EXCERPTED RECORDS:
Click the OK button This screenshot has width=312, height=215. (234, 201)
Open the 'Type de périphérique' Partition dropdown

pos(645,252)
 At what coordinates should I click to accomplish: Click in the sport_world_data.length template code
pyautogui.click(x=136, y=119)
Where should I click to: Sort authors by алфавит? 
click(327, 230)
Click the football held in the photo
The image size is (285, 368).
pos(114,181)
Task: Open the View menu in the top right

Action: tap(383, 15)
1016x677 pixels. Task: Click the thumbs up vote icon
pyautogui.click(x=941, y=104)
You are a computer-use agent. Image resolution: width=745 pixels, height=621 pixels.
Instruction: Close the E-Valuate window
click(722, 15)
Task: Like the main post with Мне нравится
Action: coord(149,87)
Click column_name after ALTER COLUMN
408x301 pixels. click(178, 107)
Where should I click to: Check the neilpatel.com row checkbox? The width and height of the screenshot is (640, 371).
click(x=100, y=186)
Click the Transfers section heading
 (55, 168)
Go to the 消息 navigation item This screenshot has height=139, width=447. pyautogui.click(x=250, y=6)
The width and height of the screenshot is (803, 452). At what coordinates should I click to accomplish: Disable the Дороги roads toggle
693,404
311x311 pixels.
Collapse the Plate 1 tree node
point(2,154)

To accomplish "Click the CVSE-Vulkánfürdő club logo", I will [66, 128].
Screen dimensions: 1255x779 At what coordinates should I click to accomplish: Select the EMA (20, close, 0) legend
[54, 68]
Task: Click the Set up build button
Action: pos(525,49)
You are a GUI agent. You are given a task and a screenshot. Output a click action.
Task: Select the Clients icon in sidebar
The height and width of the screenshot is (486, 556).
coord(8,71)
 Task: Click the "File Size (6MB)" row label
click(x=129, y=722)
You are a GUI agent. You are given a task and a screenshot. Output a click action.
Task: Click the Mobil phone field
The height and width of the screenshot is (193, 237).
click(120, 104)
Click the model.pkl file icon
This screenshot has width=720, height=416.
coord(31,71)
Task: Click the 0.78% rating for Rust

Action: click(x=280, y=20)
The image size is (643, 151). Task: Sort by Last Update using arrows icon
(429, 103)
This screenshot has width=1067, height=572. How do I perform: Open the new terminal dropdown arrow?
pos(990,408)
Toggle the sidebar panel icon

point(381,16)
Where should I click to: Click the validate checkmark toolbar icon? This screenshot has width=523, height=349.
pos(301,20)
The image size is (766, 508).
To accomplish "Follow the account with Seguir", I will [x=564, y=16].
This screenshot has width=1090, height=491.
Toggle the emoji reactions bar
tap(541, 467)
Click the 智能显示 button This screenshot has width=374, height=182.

EXERCISE DESCRIPTION: Copy out all of the data. Keep every word unchanged.

RESPONSE TO THIS TASK:
Click the OK button This screenshot has width=312, height=215. (234, 201)
Open the 'Type de périphérique' Partition dropdown

pos(645,252)
 At what coordinates should I click to accomplish: Click in the sport_world_data.length template code
pyautogui.click(x=136, y=119)
Where should I click to: Sort authors by алфавит? 
click(327, 230)
Click the football held in the photo
The image size is (285, 368).
pos(114,181)
Task: Open the View menu in the top right

Action: tap(383, 15)
1016x677 pixels. Task: Click the thumbs up vote icon
pyautogui.click(x=941, y=104)
You are a computer-use agent. Image resolution: width=745 pixels, height=621 pixels.
Instruction: Close the E-Valuate window
click(722, 15)
Task: Like the main post with Мне нравится
Action: coord(149,87)
Click column_name after ALTER COLUMN
408x301 pixels. click(178, 107)
Where should I click to: Check the neilpatel.com row checkbox? The width and height of the screenshot is (640, 371).
click(x=100, y=186)
Click the Transfers section heading
 (55, 168)
Go to the 消息 navigation item This screenshot has height=139, width=447. pyautogui.click(x=250, y=6)
The width and height of the screenshot is (803, 452). At what coordinates should I click to accomplish: Disable the Дороги roads toggle
693,404
311x311 pixels.
Collapse the Plate 1 tree node
point(2,154)

To accomplish "Click the CVSE-Vulkánfürdő club logo", I will [66, 128].
Screen dimensions: 1255x779 At what coordinates should I click to accomplish: Select the EMA (20, close, 0) legend
[54, 68]
Task: Click the Set up build button
Action: pos(525,49)
You are a GUI agent. You are given a task and a screenshot. Output a click action.
Task: Select the Clients icon in sidebar
The height and width of the screenshot is (486, 556).
coord(8,71)
 Task: Click the "File Size (6MB)" row label
click(x=129, y=722)
You are a GUI agent. You are given a task and a screenshot. Output a click action.
Task: Click the Mobil phone field
The height and width of the screenshot is (193, 237).
click(120, 104)
Click the model.pkl file icon
This screenshot has width=720, height=416.
coord(31,71)
Task: Click the 0.78% rating for Rust

Action: click(x=280, y=20)
The image size is (643, 151). Task: Sort by Last Update using arrows icon
(429, 103)
This screenshot has width=1067, height=572. How do I perform: Open the new terminal dropdown arrow?
pos(990,408)
Toggle the sidebar panel icon

point(381,16)
Where should I click to: Click the validate checkmark toolbar icon? This screenshot has width=523, height=349.
pos(301,20)
The image size is (766, 508).
To accomplish "Follow the account with Seguir", I will [x=564, y=16].
This screenshot has width=1090, height=491.
Toggle the emoji reactions bar
tap(541, 467)
Click the 智能显示 button This screenshot has width=374, height=182.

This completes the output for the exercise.